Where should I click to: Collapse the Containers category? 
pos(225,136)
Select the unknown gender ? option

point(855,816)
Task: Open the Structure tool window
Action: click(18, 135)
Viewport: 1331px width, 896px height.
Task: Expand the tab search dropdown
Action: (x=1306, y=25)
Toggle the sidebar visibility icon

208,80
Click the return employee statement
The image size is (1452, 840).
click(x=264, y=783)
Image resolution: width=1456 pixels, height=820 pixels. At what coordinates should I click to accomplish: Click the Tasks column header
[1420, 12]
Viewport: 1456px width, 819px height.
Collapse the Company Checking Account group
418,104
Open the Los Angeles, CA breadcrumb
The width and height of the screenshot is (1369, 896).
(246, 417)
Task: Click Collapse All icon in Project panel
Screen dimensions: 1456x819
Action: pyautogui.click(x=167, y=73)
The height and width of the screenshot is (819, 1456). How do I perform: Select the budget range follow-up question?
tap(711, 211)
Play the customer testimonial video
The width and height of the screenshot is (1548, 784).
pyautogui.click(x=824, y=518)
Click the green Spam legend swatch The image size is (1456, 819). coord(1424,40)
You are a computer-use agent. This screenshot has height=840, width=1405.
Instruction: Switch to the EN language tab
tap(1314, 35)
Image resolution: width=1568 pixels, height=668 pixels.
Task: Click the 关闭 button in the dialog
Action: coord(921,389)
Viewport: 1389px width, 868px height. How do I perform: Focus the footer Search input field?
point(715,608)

++++++++

(TASK GOAL)
In the listing above, start at the line with "Screen dimensions: 1456x819", go on through the line with "Play the customer testimonial video", and copy each of those lines exactly; leave out all the rest.

(TASK RESPONSE)
Screen dimensions: 1456x819
Action: pyautogui.click(x=167, y=73)
The height and width of the screenshot is (819, 1456). How do I perform: Select the budget range follow-up question?
tap(711, 211)
Play the customer testimonial video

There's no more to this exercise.